EXERCISE REQUIREMENTS – Go over the data below line by line, and state how many lines contain the string "agent". Give the number only.

SOURCE MATERIAL –
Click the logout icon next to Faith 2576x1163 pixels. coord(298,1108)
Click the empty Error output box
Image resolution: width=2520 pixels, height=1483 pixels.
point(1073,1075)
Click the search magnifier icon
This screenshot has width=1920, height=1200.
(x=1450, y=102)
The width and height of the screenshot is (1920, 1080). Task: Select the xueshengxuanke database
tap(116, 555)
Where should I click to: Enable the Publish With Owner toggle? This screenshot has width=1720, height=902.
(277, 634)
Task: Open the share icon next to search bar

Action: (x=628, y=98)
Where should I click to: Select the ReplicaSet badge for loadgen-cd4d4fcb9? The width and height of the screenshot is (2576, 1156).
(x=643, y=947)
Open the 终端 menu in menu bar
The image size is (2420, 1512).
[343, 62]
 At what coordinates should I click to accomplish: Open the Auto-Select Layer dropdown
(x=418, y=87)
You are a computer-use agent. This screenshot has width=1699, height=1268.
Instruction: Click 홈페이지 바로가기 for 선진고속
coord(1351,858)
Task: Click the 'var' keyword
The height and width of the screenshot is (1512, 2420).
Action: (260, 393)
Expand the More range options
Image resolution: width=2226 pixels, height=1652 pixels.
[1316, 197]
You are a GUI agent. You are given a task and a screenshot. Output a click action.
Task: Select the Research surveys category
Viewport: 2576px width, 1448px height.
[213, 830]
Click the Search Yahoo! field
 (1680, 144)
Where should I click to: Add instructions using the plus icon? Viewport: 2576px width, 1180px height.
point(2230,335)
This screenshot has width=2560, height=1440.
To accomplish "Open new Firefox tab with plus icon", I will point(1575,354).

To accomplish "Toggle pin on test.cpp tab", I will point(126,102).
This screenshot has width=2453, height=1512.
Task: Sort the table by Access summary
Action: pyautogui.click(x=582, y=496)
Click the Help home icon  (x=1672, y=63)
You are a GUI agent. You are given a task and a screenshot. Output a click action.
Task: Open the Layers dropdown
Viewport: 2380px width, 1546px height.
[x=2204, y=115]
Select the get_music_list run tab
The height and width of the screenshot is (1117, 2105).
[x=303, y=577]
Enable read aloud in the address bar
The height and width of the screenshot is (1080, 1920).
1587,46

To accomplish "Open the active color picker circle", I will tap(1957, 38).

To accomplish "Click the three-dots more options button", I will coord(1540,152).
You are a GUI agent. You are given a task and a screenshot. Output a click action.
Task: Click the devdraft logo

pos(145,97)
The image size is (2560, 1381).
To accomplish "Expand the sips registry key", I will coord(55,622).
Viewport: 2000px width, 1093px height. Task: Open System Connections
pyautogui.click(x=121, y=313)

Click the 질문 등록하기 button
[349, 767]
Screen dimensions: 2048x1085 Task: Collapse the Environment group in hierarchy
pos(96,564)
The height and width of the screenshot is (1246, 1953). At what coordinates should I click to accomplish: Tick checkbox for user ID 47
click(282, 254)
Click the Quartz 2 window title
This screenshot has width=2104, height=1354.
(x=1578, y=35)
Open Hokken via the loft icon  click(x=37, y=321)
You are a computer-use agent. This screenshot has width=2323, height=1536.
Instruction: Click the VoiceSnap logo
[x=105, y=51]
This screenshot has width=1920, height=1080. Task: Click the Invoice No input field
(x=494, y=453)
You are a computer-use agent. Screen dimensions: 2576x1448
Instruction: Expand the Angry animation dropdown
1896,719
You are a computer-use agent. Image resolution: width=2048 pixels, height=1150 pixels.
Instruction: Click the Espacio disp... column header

EXPECTED ANSWER – 7